So my hint? 12345 is hard. Solve it for 12. Then 123. Then…
Instead of telling them directly to record their work, I will ask the incredibly annoying “how do you know you didn’t punch the same number into the calculator twice?” or just as bad “how do you know you didn’t skip one number?”
If you can con them into listing the numbers on paper, then, even if they don’t have a great leap of insight, you can help them find patterns in the list.
And once they free the digits from the numbers (but retain place values), then there are many ways to associate, commute, factor, etc, which is nice for the look back at the end.
Am I close?
“Solve a smaller problem” was the thing I was thinking of as a first hint as well.
I have two ways of solving this one. The first is to think about how many of each digit will appear in each column of the addition. The second is to think in terms of the average of the allowable numbers, and how many there are. I wonder if I could come up with an accessible proof that the average is what it seems like it must be…
As far as “conning” them into writing the numbers down, I would also want to say them something to suggest that it will be much harder to generalize if they don’t keep track of what they are doing. 🙂
Thanks for the comment, JD!
after 12 + 21 = 33 there are a few observations possible, but things may be too small to see.
123
132
213
231
312
321
Do you add all 6 1’s (222), 2’s (444) and 3’s (666), or do you note that the sum of each column is 6*2? Depends on the kid. I would like, if possible, for different kids to find different variations.
A simple form of averaging might look like:
123 + 321 = 444,
213 + 312 = 444
132 + 231 = 444
And there has to be more.
I agree that it would be good if different kids found different ways. They usually do, even though I only have 8 or 9 in the group.
I was noting the sum of each column. I like your way of adding all the 1’s, 2’s and 3’s separately as well, though that will get trickier with larger numbers.

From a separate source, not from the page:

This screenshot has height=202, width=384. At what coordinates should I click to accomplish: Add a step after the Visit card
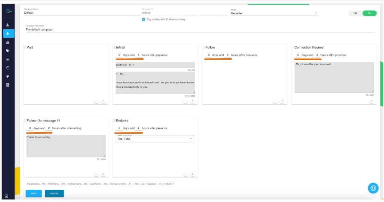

That’s a nice way to look at the averages too. I was again thinking column-by-column (if there are 12 hundreds, there is an average of 2 hundreds per number, same for tens and ones).
My two cents worth:
There are 5*4*3*2*1=120 possible five digit numbers. For each of these numbers each number is used 24 times in each of the five digit positions. The sum of these 120 numbers in each digit position is 24*15=360. The sum of the 120 numbers then can be shown as:
24*15(10^4 + 10^3 + 10^2 + 10^1 +10^0)=
360(11111)=3999960
This maybe too much for some grade levels to absorb.
Cecil, that was my first approach as well. I also imagined that instead of realizing that the 360 should be multiplied by 11111, students might just think about it in terms of the addition algorithm — add up the ones, get 360, write down the 0 and carry the “36”, etc…
My second approach was to observe that the average of the 120 possible such numbers must be 33333, so the sum is 120*33333
I’ll will be trying this out on my middle school problem-solving class at some point this year, and will report back on how it went.